> [GIVEN PROBLEM]: Rewrite all of the material below with "three-dot menu" replaced by "overflow menu" and nothing else changed. Leave the pictures out.
--- Begin TASK DATA ---
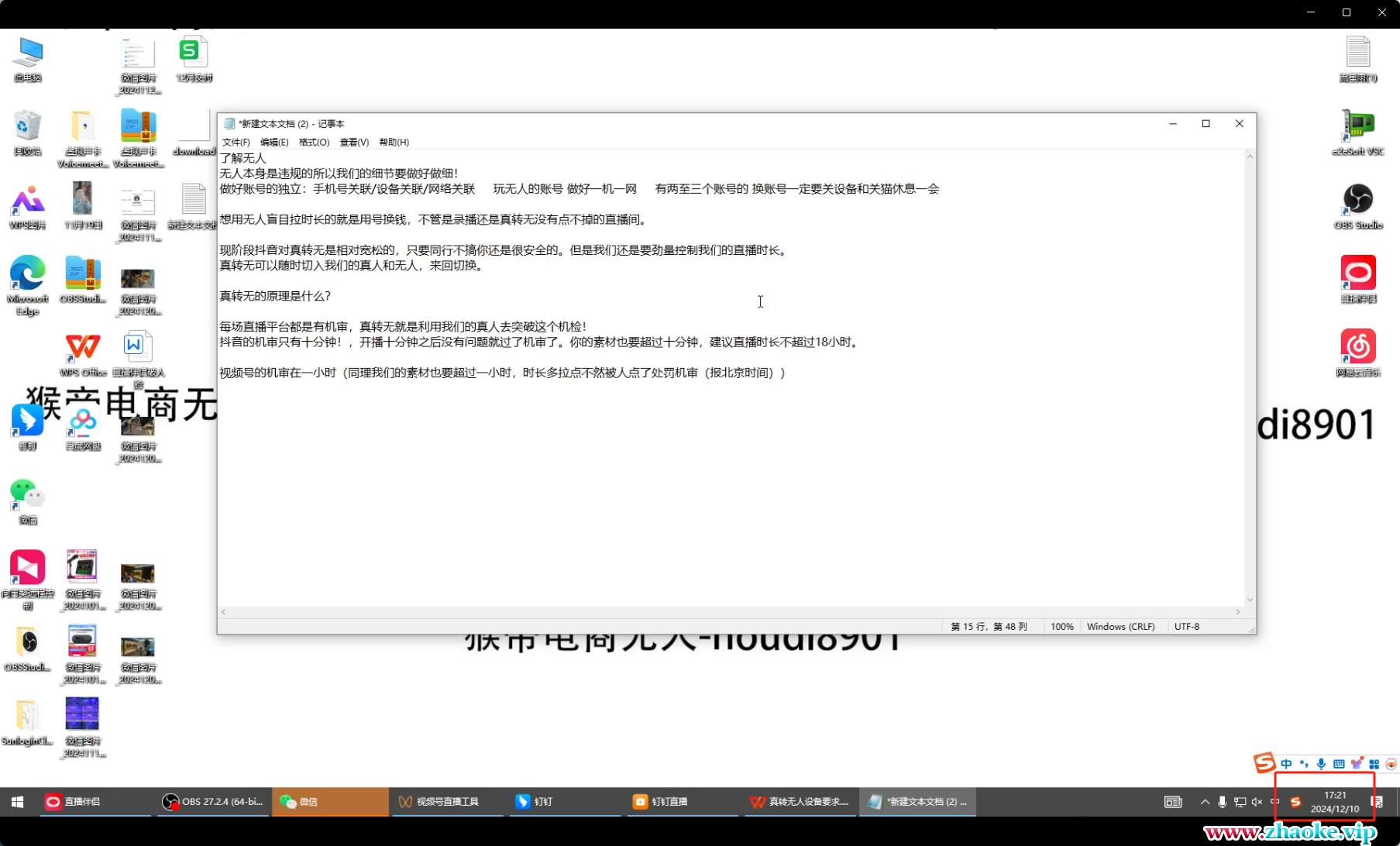This screenshot has width=1400, height=846.
Task: Toggle Sogou input between Chinese and English
Action: coord(1286,764)
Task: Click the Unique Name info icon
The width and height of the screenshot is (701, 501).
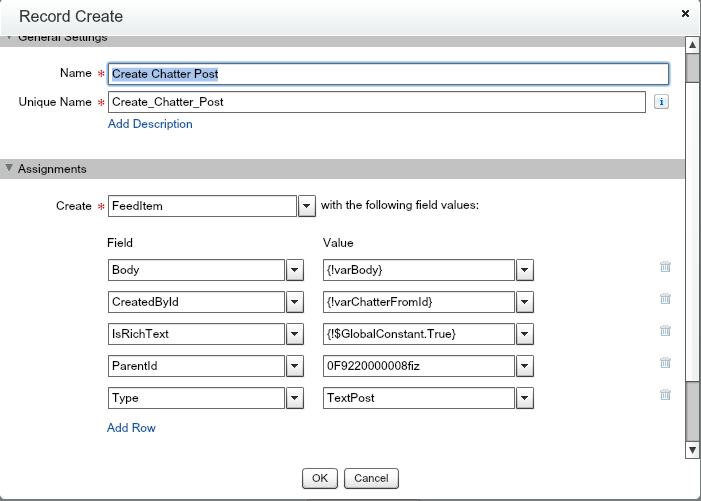Action: pos(661,102)
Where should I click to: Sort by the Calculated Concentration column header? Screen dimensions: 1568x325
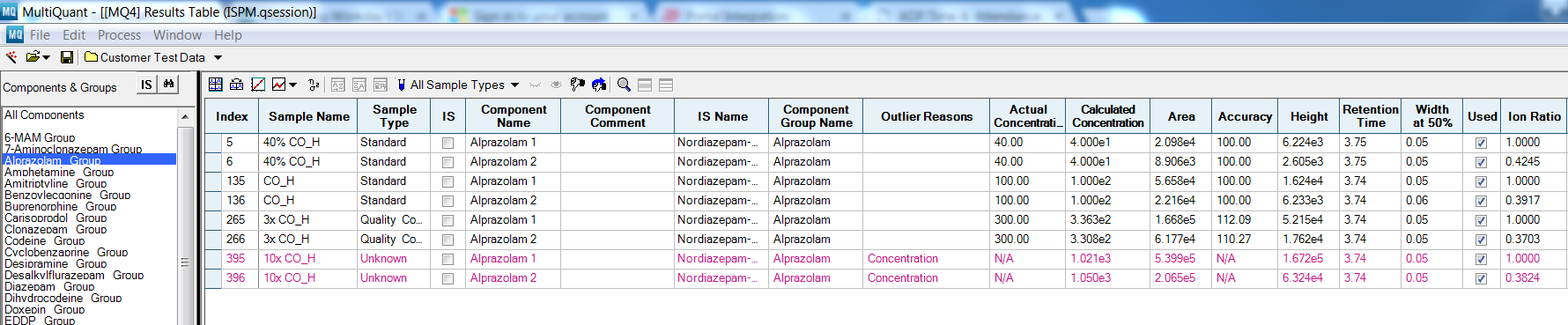[x=1107, y=116]
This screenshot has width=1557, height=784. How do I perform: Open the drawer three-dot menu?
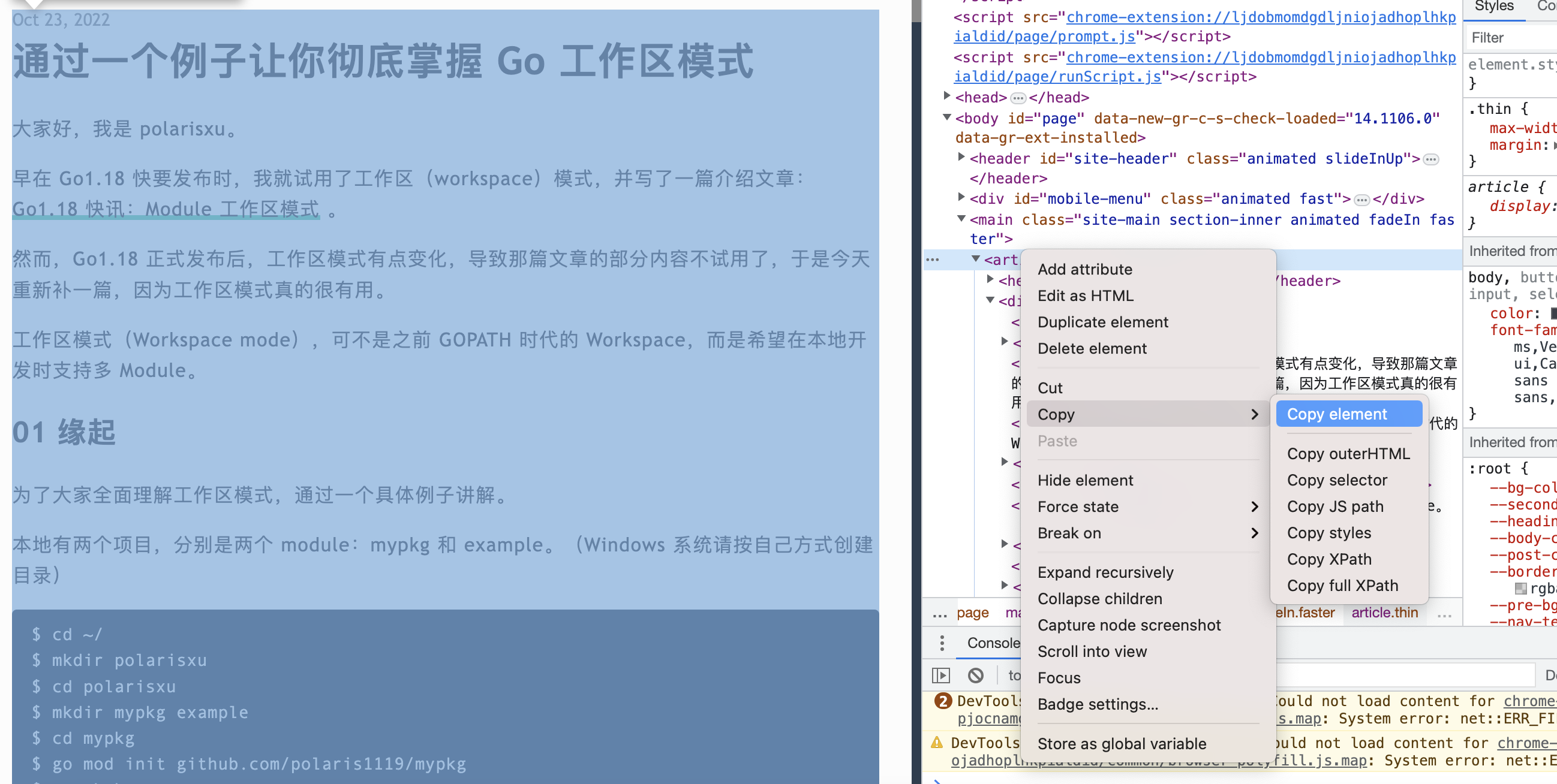coord(942,643)
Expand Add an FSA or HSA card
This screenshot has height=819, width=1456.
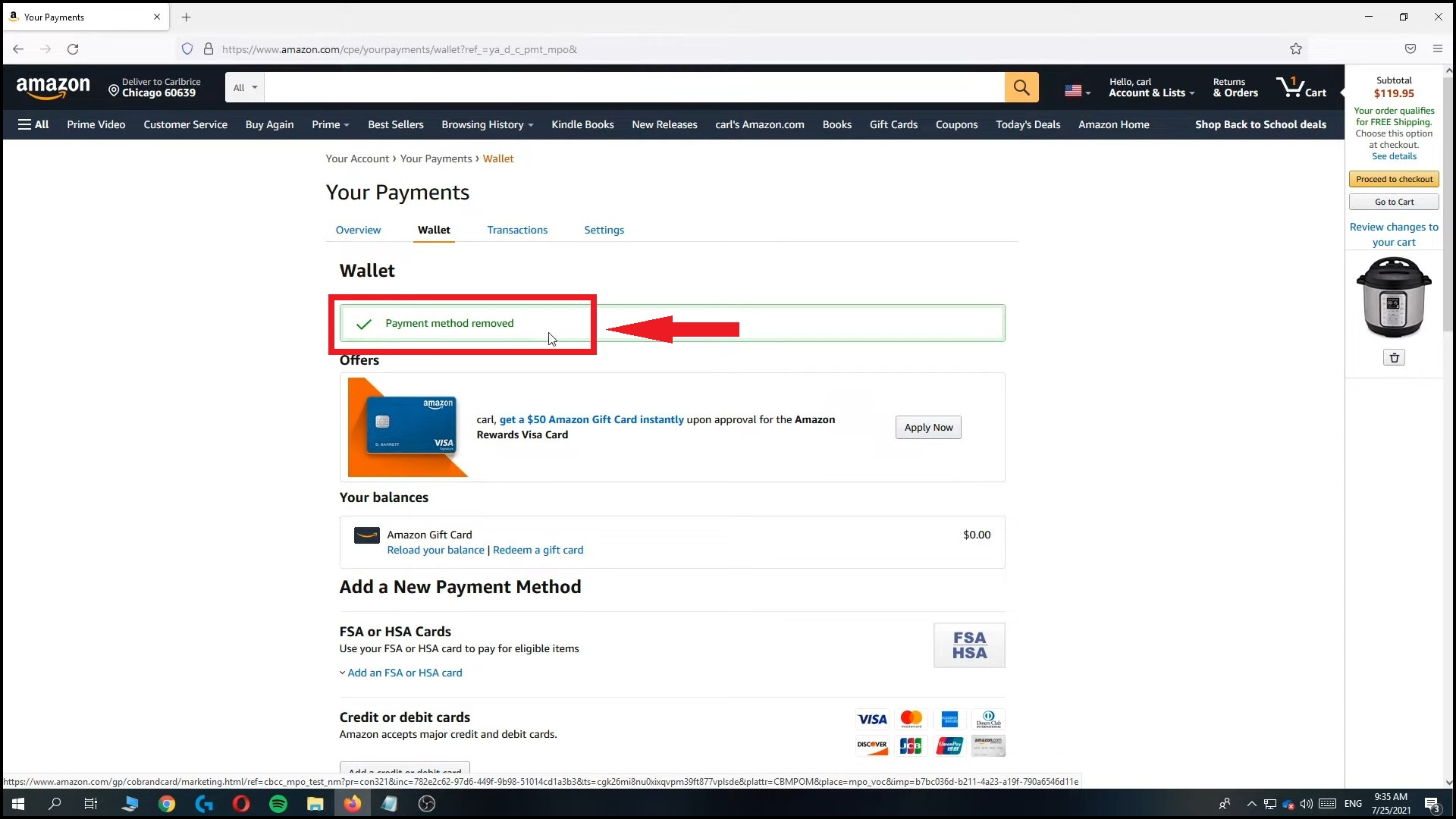[x=404, y=673]

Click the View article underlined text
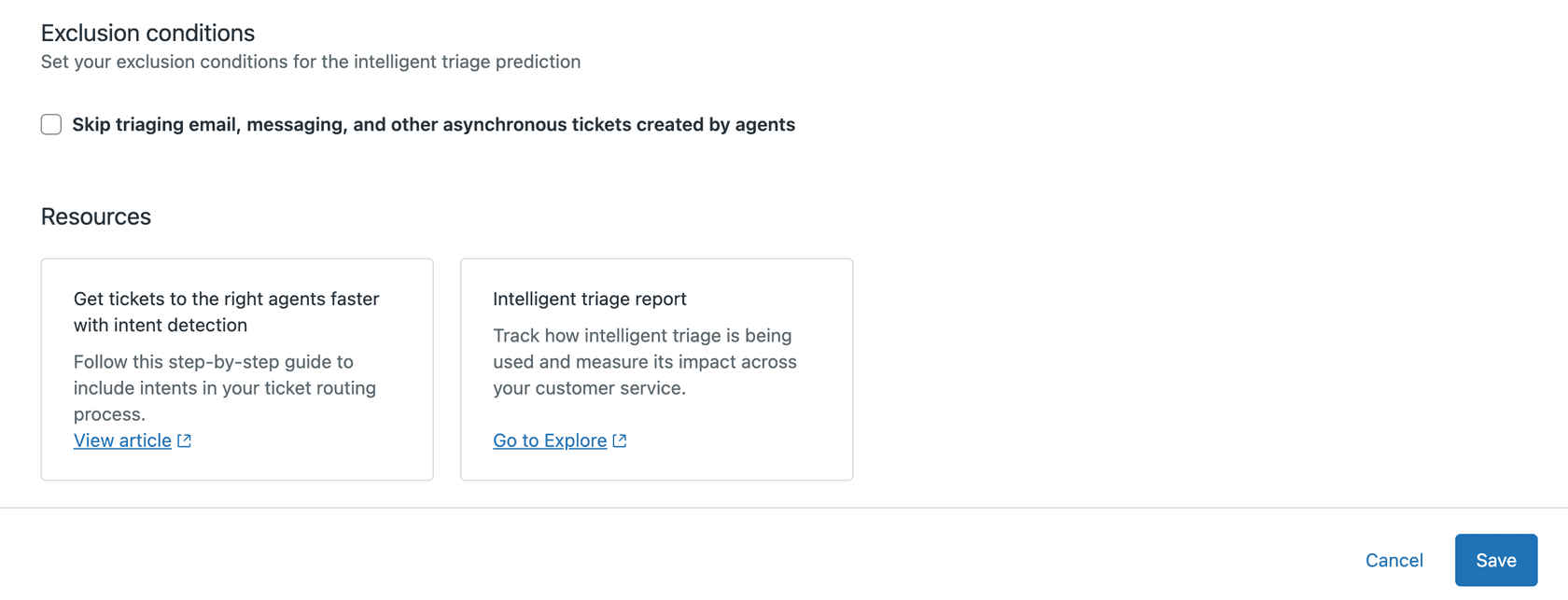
--- End TASK DATA ---
> [RESPONSE TO THE TASK]:
This screenshot has width=1400, height=846.
Task: Toggle Sogou input between Chinese and English
Action: coord(1286,764)
Task: Click the Unique Name info icon
The width and height of the screenshot is (701, 501).
Action: pos(661,102)
Where should I click to: Sort by the Calculated Concentration column header? Screen dimensions: 1568x325
[x=1107, y=116]
This screenshot has width=1557, height=784. How do I perform: Open the drawer overflow menu?
coord(942,643)
Expand Add an FSA or HSA card
This screenshot has height=819, width=1456.
[x=404, y=673]

Click the View article underlined text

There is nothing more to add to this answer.